Afghan Women Jailed for “Moral Crimes”

The restrictive nature of many Afghani laws and customs has often led critics to refer to the home as a prison for Afghani women. But now these women face something even worse: actual prison.

As many as half of the women prisoners in Afghanistan have been convicted of “moral crimes.” These crimes include such acts as refusing to marry, attempted adultery, and running away from home.

Mastura, age 19, was three months pregnant when her husband claimed her unborn child was not his and kicked her out of their home. She was picked up by the police, and she and her new infant son currently live in prison. She reflects that “every time I think about it, I cry, and I say to myself, ‘What crime have I committed that I should be in prison?’” About 40 other young children also live with their mothers in the prison. They are taken from their mothers at age five and sent to a boarding school, according to prison authorities.

One sixteen-year old girl named Sabera recalls that she was about to become engaged, and her fiancé-to-be came by himself to ask her for her hand before having his parents visit her. A neighbor spotted them together and called the police, resulting in Sabera being sentenced to three years in prison. Her sentence has since been shortened to 18 months as “an act of mercy.” She will spend this time sitting in prison instead of attending school.

Many women are imprisoned for attempting to run away from homes in which they are abused, and they may be detained for months before their stories are checked and they are released. There is no legal provision that defines “running away,” so police operate off of their own interpretation of Islamic Sharia law.

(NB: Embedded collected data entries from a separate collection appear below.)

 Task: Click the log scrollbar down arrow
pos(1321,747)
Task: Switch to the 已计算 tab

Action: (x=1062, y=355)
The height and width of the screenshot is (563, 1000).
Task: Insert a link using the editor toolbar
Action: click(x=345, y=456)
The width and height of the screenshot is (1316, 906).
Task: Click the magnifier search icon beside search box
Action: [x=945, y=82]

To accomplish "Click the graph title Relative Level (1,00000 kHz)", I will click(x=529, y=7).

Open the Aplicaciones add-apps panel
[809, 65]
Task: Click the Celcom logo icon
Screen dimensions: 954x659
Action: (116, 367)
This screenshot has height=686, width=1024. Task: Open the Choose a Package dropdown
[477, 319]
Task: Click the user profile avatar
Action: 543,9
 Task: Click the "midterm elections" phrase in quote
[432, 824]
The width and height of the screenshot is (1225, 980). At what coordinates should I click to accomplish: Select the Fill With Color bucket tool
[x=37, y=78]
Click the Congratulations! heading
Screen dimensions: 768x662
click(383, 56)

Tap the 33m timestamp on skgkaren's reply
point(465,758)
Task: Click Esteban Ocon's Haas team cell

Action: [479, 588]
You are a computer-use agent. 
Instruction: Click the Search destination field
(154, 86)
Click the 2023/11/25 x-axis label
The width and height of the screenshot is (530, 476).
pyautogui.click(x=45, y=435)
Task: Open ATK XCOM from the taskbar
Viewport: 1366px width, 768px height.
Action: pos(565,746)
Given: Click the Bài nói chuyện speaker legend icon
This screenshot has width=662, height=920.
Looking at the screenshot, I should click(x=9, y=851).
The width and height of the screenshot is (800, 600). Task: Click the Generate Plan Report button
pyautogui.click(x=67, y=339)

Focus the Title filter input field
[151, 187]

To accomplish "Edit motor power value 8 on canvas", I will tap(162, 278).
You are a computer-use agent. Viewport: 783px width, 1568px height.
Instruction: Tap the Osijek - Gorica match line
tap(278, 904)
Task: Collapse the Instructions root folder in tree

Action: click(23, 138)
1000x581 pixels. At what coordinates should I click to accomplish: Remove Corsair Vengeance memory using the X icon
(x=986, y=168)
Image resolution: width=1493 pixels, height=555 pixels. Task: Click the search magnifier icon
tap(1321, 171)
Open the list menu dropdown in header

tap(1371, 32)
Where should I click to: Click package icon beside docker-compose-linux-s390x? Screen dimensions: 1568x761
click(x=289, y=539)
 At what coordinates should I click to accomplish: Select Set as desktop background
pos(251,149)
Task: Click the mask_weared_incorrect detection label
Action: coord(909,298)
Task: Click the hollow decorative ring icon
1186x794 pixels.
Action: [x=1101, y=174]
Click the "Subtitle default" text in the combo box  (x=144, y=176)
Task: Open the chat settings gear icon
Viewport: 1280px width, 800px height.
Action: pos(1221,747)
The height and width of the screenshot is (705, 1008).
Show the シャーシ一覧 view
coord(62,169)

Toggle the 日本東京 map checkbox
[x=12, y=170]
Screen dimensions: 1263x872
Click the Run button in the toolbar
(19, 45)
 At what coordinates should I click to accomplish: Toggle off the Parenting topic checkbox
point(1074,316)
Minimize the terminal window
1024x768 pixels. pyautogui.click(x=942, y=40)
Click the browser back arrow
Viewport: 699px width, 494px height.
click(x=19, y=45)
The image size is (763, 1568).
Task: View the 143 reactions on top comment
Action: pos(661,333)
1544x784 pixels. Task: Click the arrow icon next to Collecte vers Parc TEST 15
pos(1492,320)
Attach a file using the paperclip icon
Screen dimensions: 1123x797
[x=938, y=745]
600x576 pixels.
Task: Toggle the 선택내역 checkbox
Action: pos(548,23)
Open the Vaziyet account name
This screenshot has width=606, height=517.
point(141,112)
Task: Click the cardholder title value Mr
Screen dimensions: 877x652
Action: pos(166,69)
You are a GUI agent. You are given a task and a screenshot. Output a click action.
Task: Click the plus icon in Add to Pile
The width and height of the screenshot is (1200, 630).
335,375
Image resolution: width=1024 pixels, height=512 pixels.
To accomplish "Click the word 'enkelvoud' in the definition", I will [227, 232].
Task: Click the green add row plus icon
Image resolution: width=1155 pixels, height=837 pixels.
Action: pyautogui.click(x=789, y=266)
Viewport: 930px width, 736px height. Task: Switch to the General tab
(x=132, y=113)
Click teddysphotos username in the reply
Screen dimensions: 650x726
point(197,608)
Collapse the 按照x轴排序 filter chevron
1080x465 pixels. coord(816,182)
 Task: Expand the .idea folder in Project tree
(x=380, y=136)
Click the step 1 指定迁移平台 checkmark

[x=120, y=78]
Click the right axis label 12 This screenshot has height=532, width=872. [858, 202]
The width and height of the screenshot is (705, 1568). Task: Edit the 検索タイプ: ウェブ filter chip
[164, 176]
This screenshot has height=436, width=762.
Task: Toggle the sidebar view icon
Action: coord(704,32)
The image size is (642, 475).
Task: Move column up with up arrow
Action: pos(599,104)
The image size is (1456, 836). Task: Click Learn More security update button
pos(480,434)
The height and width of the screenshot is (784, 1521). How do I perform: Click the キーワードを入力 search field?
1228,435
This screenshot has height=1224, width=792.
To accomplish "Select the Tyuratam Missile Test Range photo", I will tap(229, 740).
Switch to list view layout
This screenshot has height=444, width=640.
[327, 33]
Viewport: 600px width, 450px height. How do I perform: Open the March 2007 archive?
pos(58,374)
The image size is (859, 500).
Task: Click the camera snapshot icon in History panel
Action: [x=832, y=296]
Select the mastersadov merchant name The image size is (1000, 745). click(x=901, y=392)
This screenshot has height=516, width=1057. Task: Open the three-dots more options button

The one consolation for these women’s misfortunes is that they are no longer kept in the same prisons as male convicts. Instead, they reside in Badam Bagh, a brand-new facility built as a response to concern about the number of rape incidences occurring in the co-ed prisons.  However, improved living conditions do not justify the fact that many innocent women still lose years of their lives in jail. Zarafshana, the director of Badam Bagh, sums up the plight of her charges, saying, “if these women were treated with justice, I don’t think 50% of them would be in here. They are here because of problems in the family or personal vendettas.”